The impetus for the move lower in REITs is that investors decided  that the FED may move on interest rates in June.  Nothing new here–June has been on the table.  Sure there was more concrete evidence that the rate may be moved higher, but NEVER was it taken off the table that we are aware of except by some of the talking heads. In the end you have to play the hand that you are dealt and that means some disruption in the income markets.

It wasn’t only REITs that took a shellacking this week.  Preferreds and exchange traded debt were marked down by about 1% (on average).  Like REITs the prices on these shares had been driven higher than reasonable (at least in our opinion) been by desperate yield seekers.  This is hardly a disaster for investors, in fact a correction in pricing is desirable as nothing grows to the sky and we would prefer minor corrections to massive panics (although we are prepared with some cash if there is a massive panic).

Our Blended Income Portfolio is off .8% from where it was a week or two ago which was better than many other benchmarks, but like all investors we would prefer to not incur losses.  Fortunately we take these setbacks in stride and understand that share prices had been on a hot streak for a number of months.  While we have cash available for purchases when shares go on sale, the sale prices right now aren’t to our liking. We want the “blue light sale”, the sale with the 20 or 25% off sticker, not a run of the mill 5% off sale.

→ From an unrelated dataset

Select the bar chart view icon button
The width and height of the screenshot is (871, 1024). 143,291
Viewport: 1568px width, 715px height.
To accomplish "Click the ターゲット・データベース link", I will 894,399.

We recommend that investors sit back and not panic or bail out of the market based on short term moves.  Obviously if you are holding securities that are poor quality you need to evaluate these and see if they will hold up in a higher interest rate environment.  For instance mREITs will be hurt further if the FED funds rate moves up and longer term rates (i.e. 10 year treasury) remain flat as the “spread” will continue to narrow putting the squeeze on income. Of course eventually the income squeeze could pressure the preferred shares as investors begin to worry about longer term viability.  Each investor has their needs and hopefully they have positioned themselves to serve their needs.